===== INFORMATION PROVIDED =====
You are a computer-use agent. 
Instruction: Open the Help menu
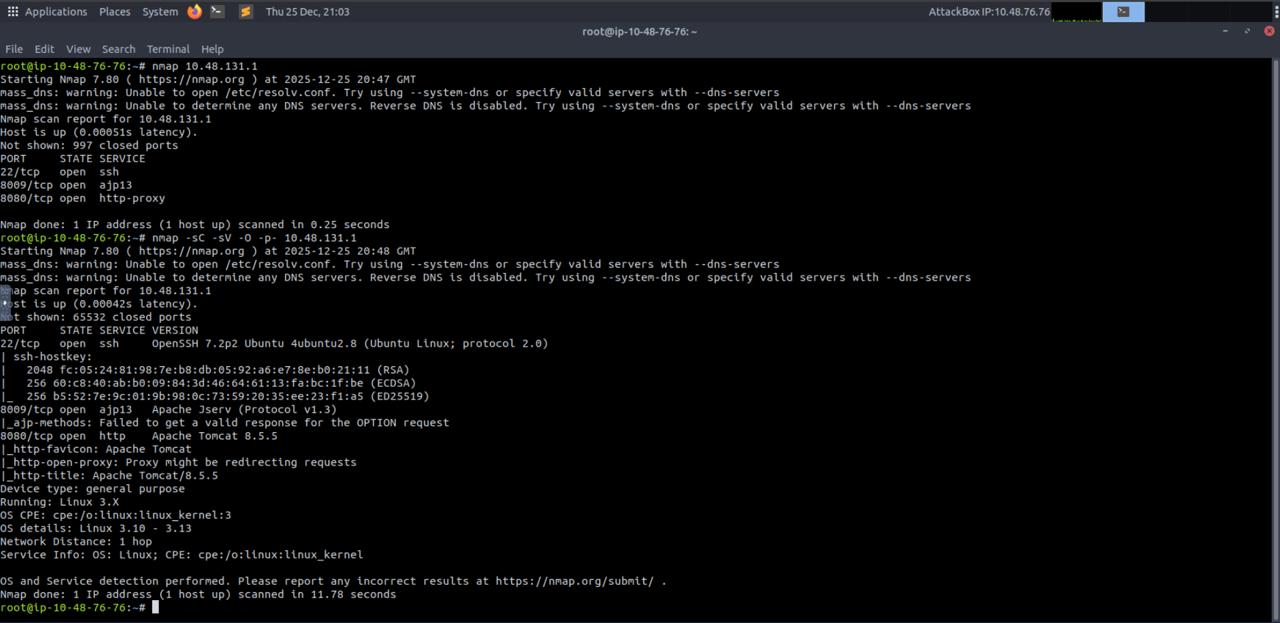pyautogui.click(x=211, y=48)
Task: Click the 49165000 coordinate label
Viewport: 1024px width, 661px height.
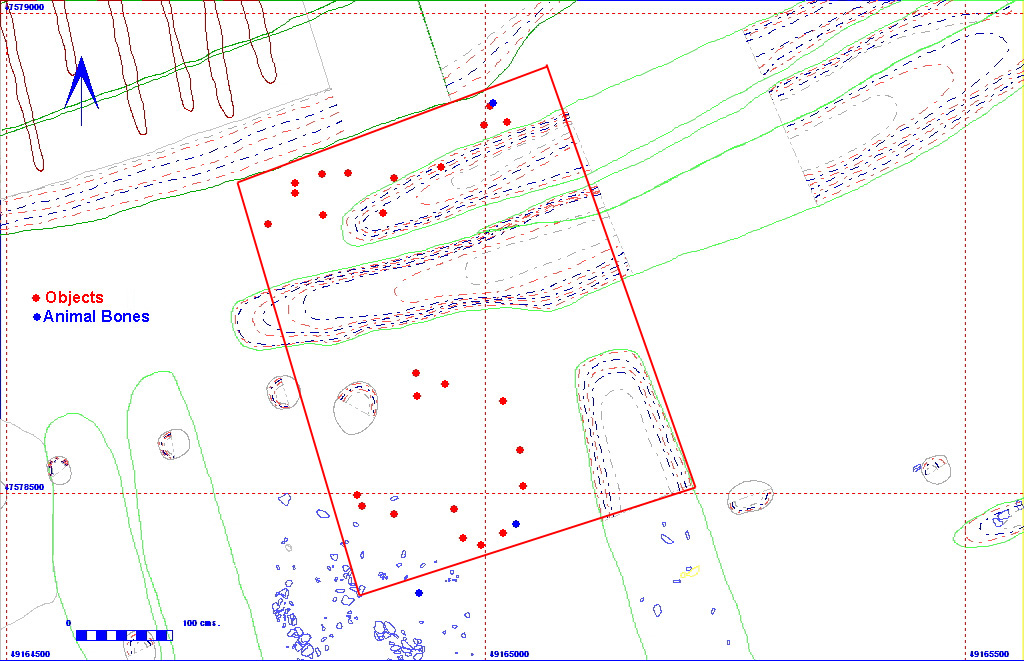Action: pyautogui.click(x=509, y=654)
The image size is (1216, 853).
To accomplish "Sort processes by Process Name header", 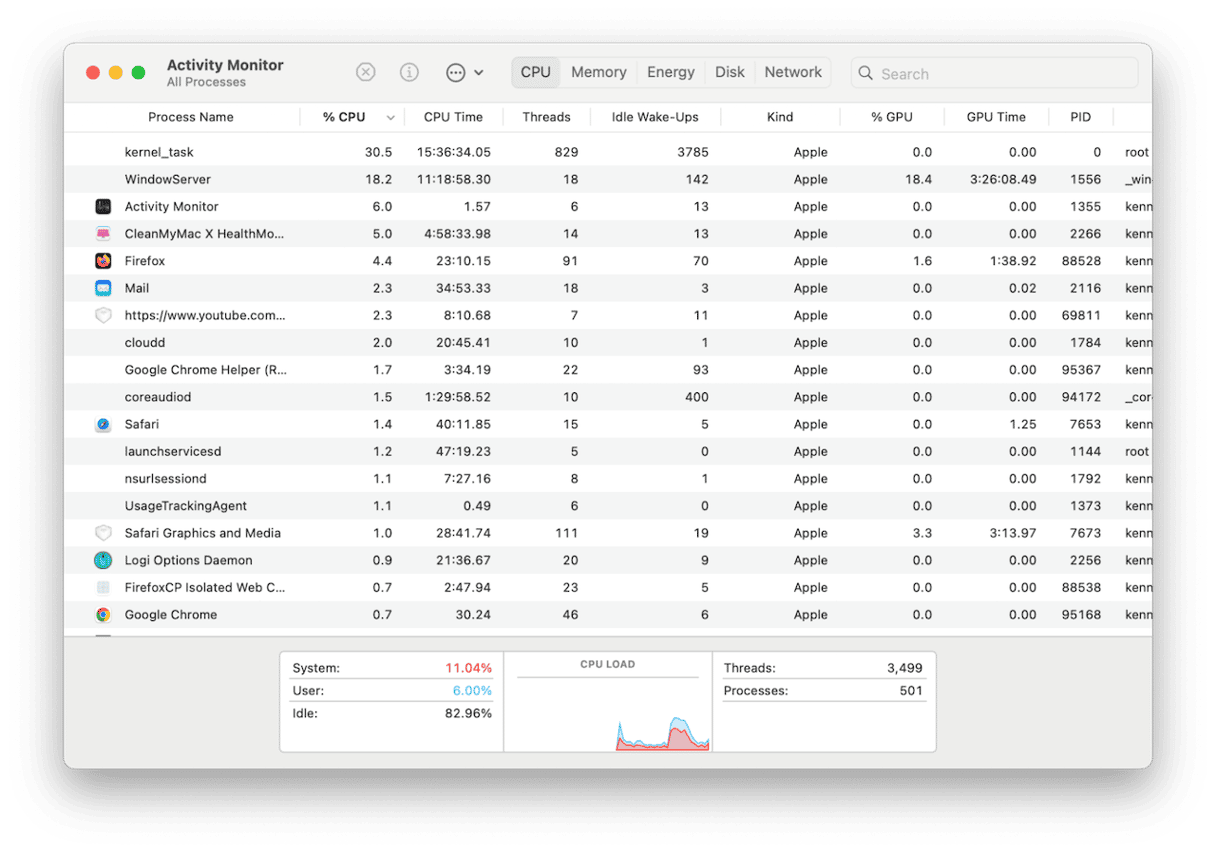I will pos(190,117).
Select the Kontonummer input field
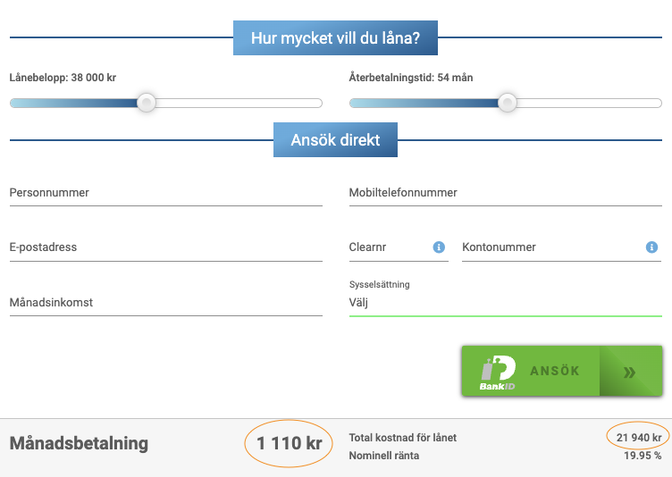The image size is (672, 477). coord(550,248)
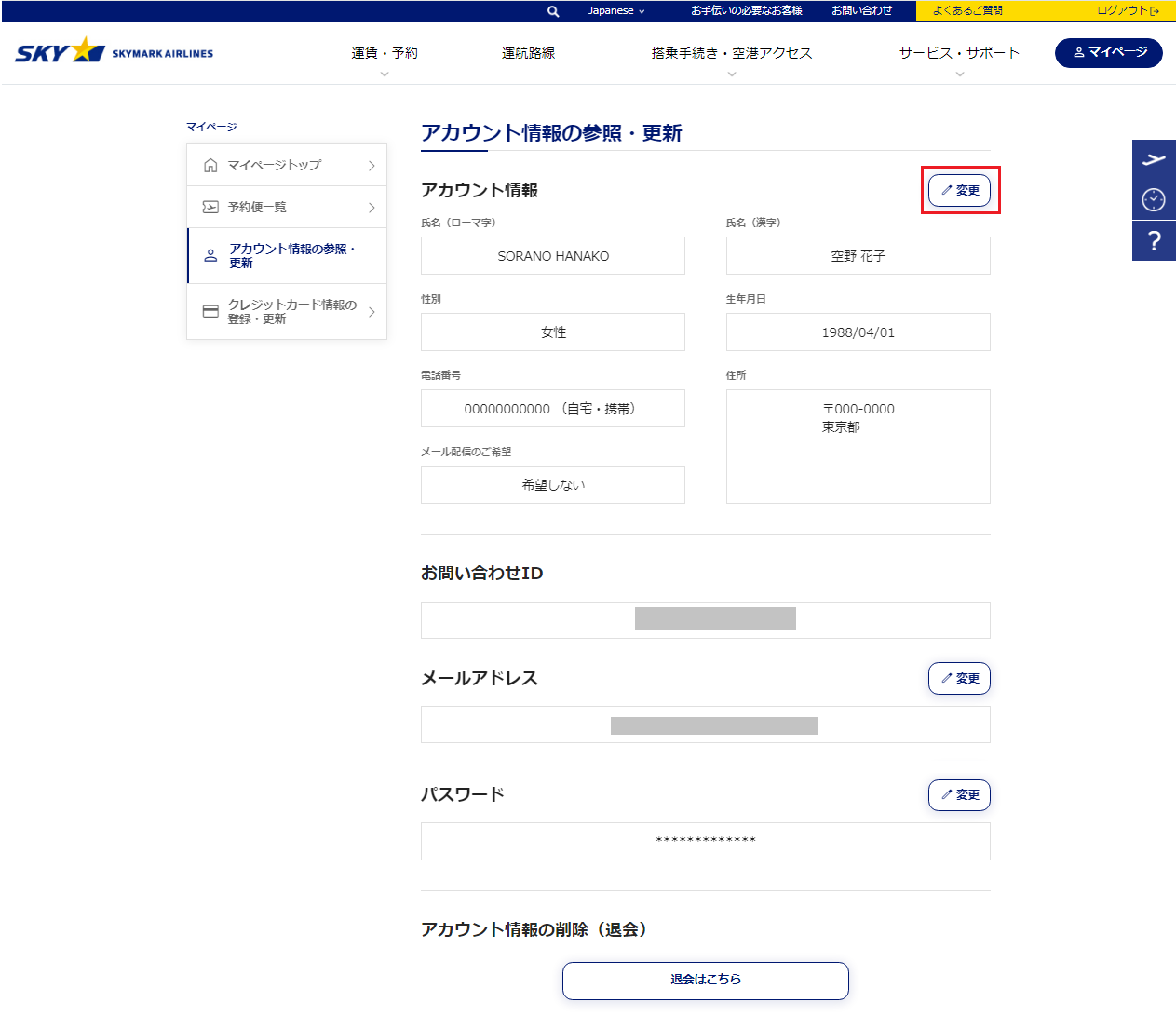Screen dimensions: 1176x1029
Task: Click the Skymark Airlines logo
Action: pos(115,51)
=====
■ PROBLEM STATEMENT
Using the data above, transcribe exactly the lines between those containing "Instruction: Open the Help menu" and "The image size is (1216, 853).", inclusive, and leave every picture behind.

■ ANSWER TO THE EXERCISE
Instruction: Open the Help menu
pyautogui.click(x=211, y=48)
Task: Click the 49165000 coordinate label
Viewport: 1024px width, 661px height.
Action: pyautogui.click(x=509, y=654)
The image size is (1216, 853).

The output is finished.